* RECORDS TO PROCESS
***

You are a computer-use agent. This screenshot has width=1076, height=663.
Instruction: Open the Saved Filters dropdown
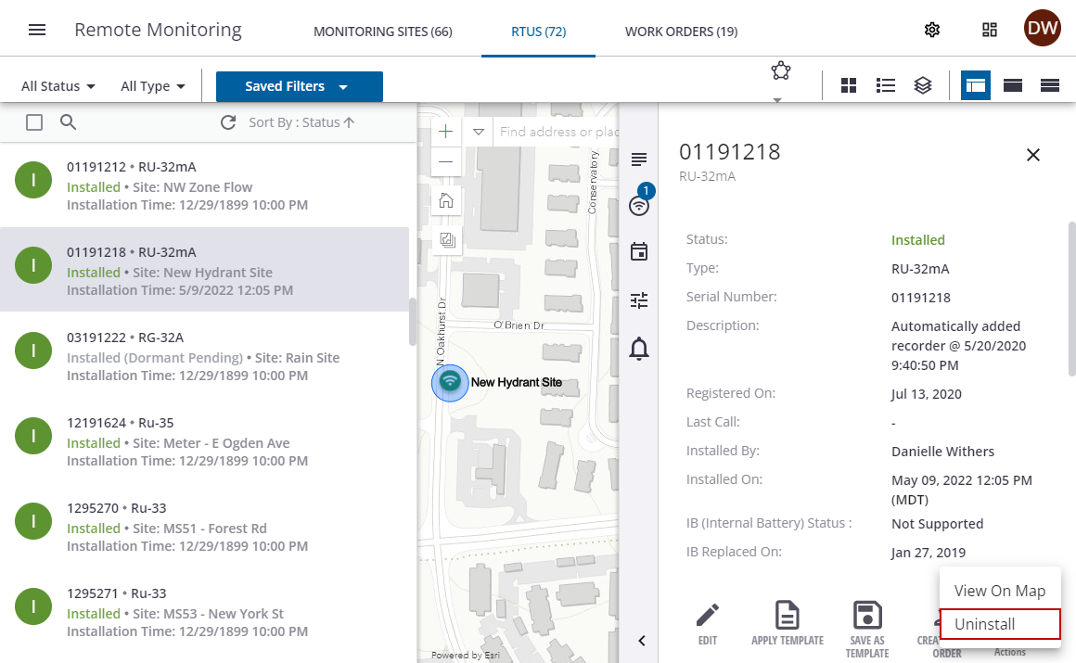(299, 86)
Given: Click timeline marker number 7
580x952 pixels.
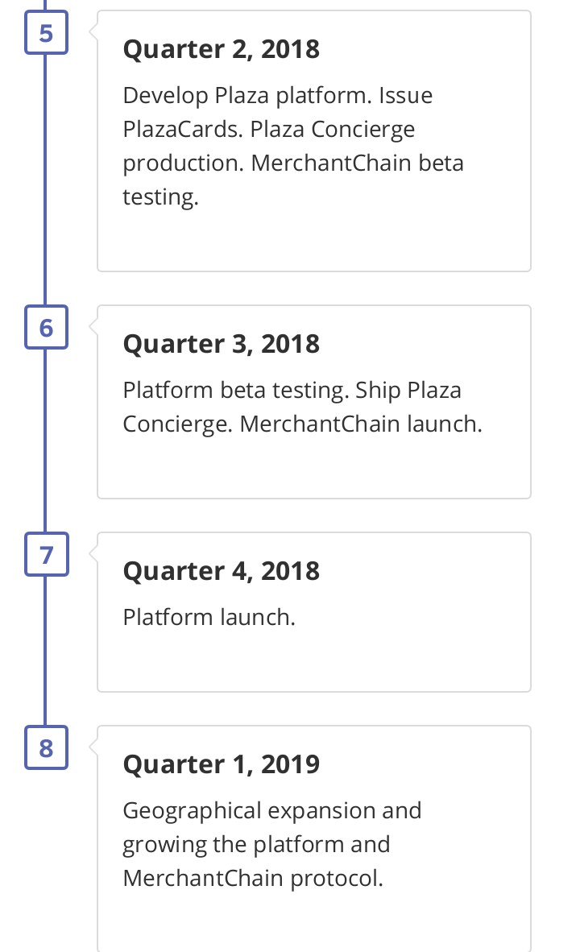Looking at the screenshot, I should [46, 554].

***

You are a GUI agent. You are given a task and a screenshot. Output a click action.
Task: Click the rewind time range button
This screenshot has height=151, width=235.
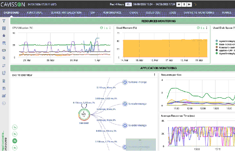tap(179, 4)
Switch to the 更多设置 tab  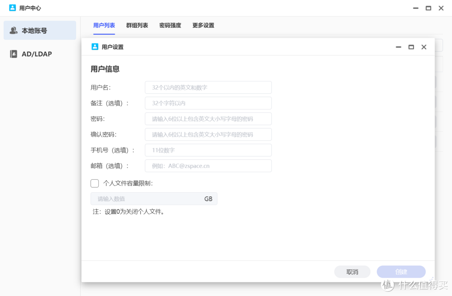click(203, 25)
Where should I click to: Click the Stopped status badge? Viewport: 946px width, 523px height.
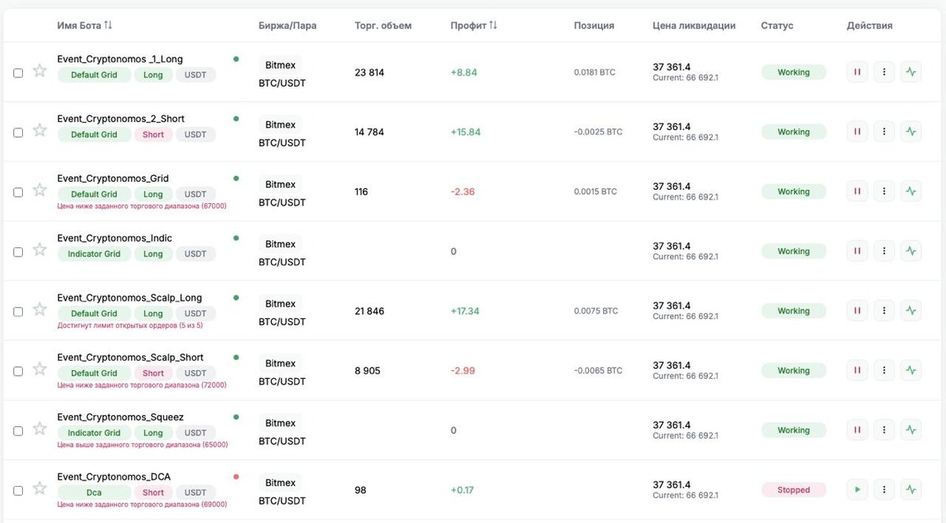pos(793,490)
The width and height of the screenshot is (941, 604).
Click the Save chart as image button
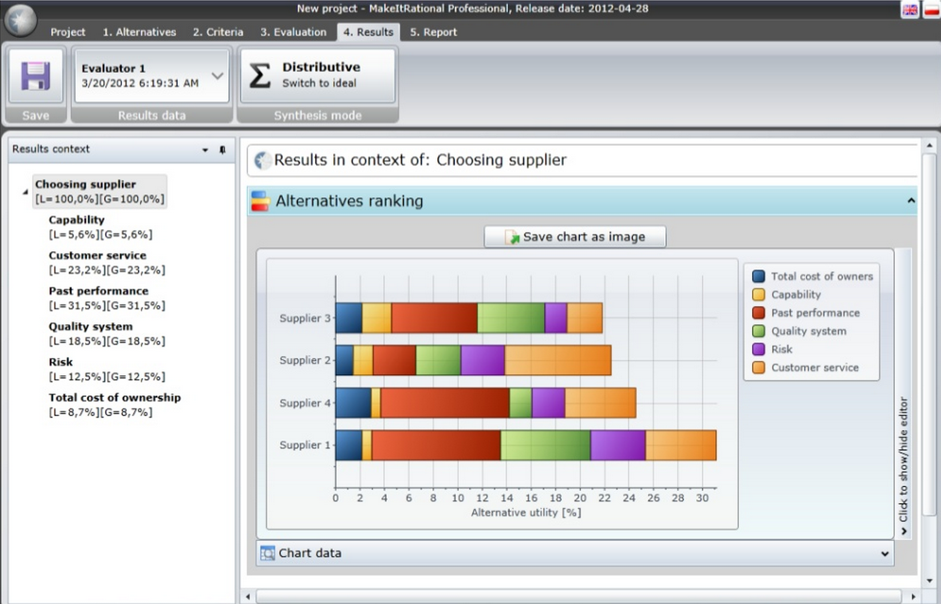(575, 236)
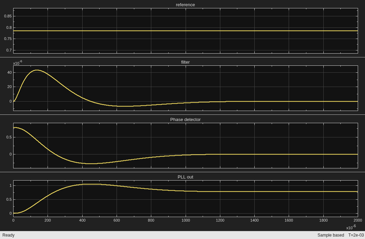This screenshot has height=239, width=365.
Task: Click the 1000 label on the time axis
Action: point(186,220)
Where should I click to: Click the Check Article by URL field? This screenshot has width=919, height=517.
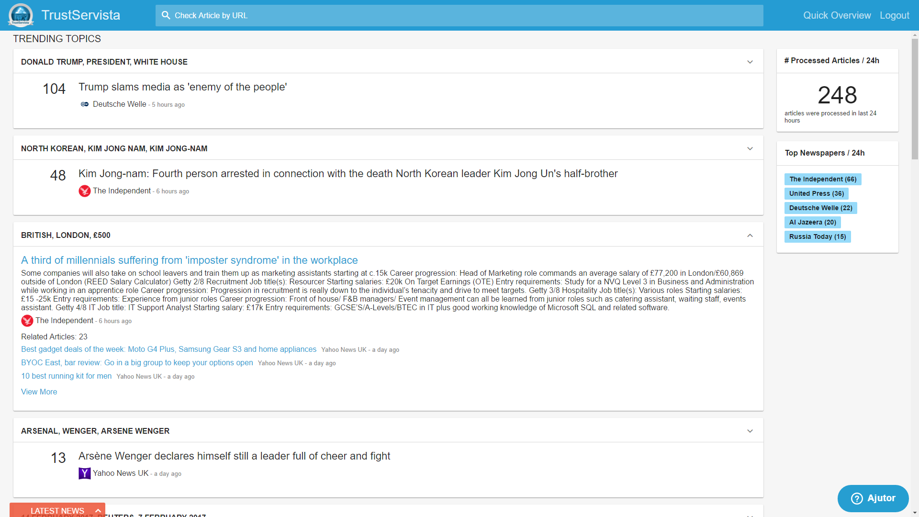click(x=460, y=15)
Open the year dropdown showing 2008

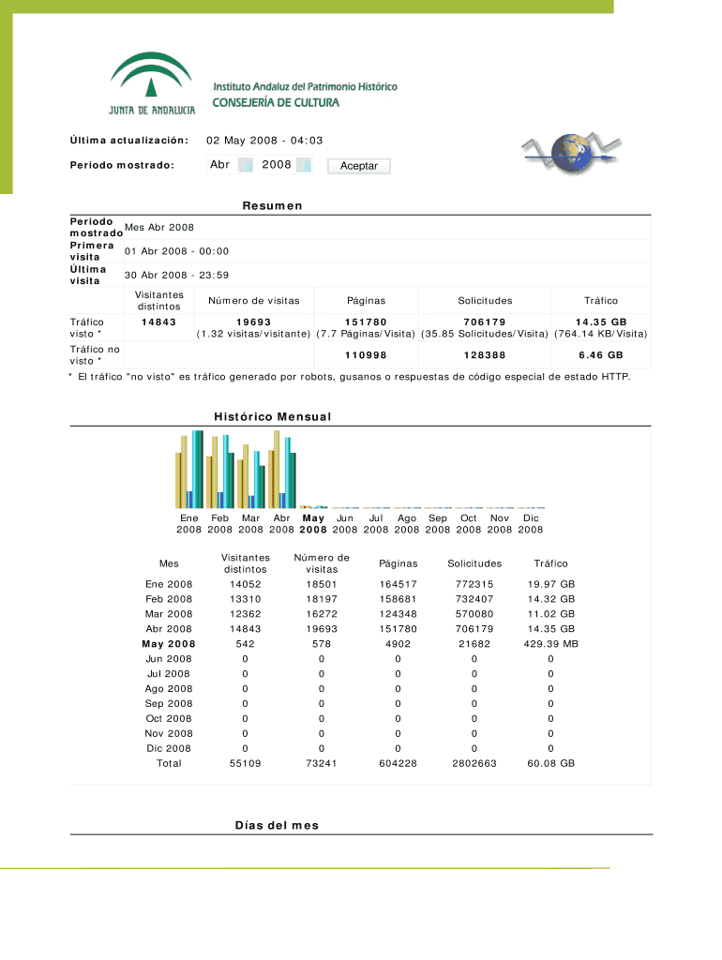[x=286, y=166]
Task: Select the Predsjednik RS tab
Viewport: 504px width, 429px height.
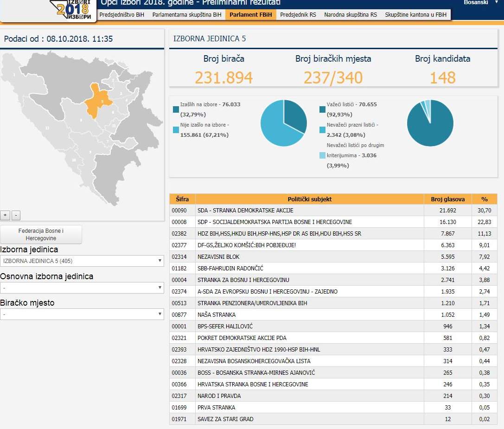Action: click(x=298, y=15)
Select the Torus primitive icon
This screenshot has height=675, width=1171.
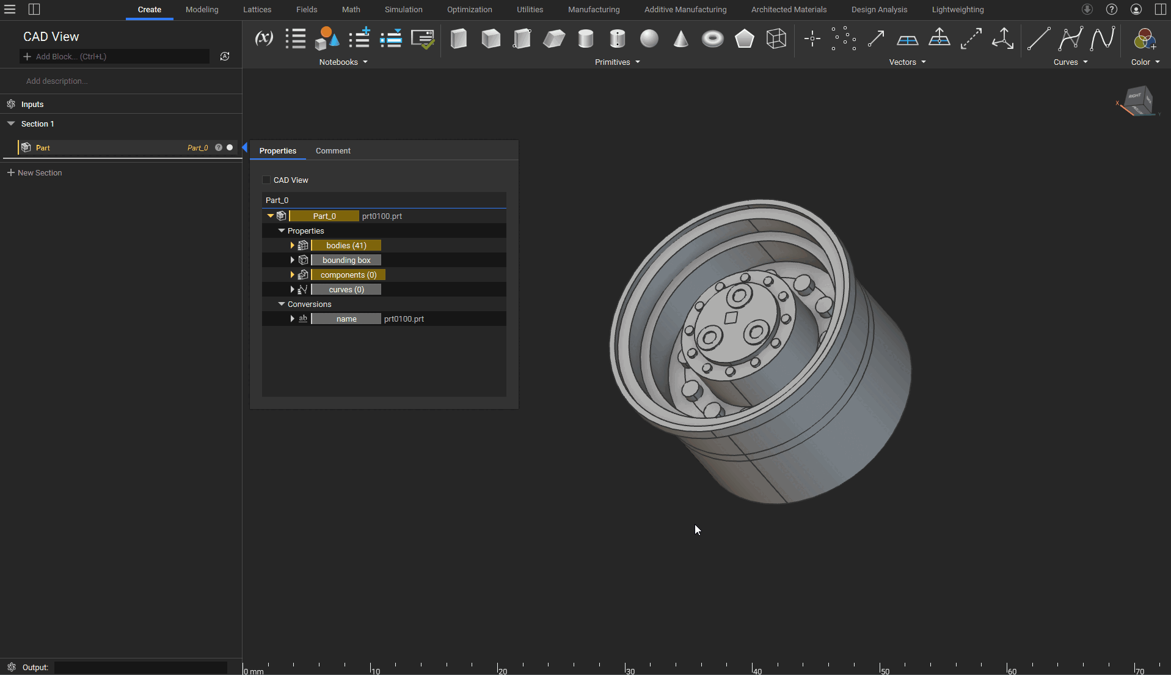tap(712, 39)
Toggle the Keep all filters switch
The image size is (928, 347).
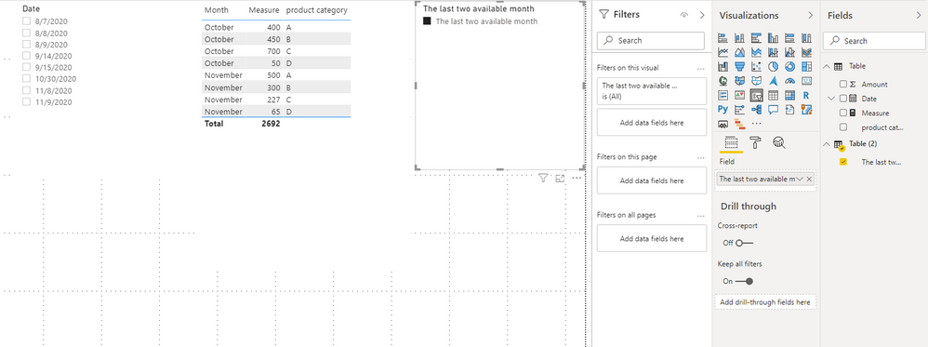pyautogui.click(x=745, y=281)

***

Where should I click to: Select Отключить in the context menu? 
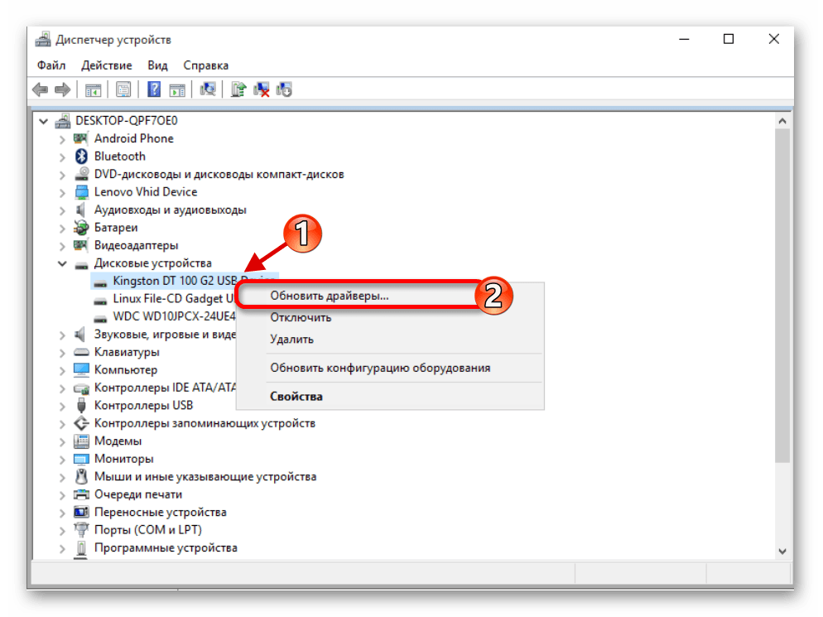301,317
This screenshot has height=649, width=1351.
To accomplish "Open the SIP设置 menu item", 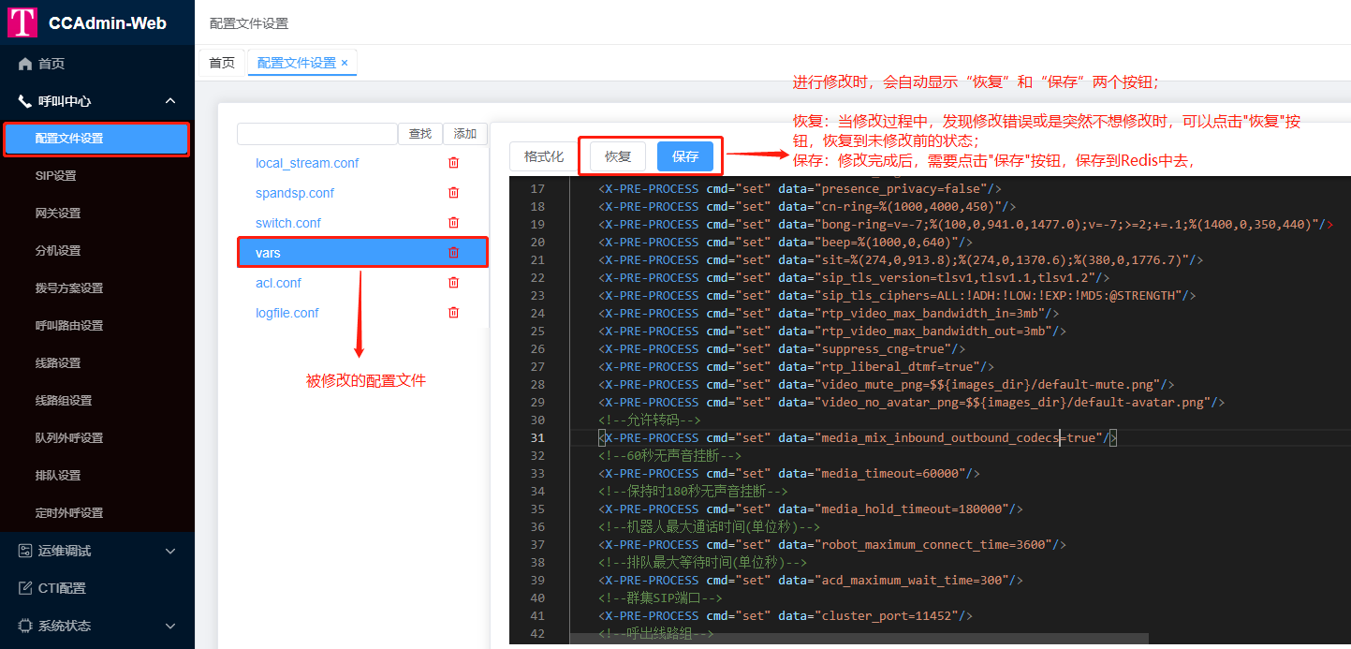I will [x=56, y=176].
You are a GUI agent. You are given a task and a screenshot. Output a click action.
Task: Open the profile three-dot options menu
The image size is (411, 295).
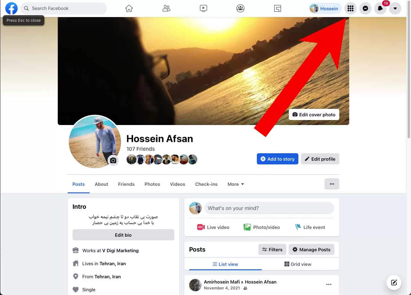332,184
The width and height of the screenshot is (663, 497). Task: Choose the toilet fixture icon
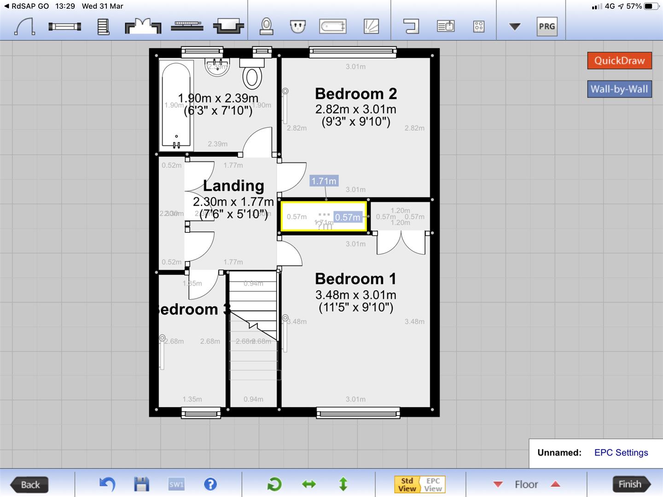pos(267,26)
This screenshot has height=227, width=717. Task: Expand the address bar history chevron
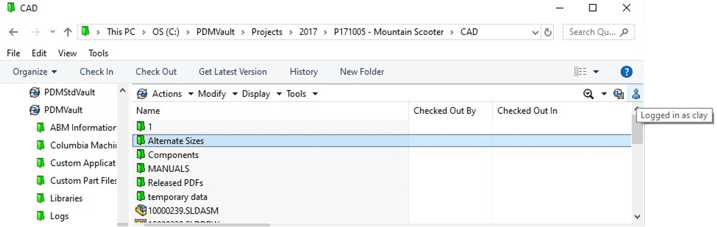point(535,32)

***

* EXERCISE INSTRUCTIONS
Please reproduce the rows starting at the line that contains "The width and height of the screenshot is (663, 497)." and ending at the line that contains "point(535,32)", keeping the requests and offsetting every coordinate in the answers by adding 72. Leave the pictures out of your answer.

* SOLUTION TO THIS TASK
The width and height of the screenshot is (663, 497). Task: Choose the toilet fixture icon
pos(339,98)
This screenshot has height=227, width=717. Task: Expand the address bar history chevron
point(607,104)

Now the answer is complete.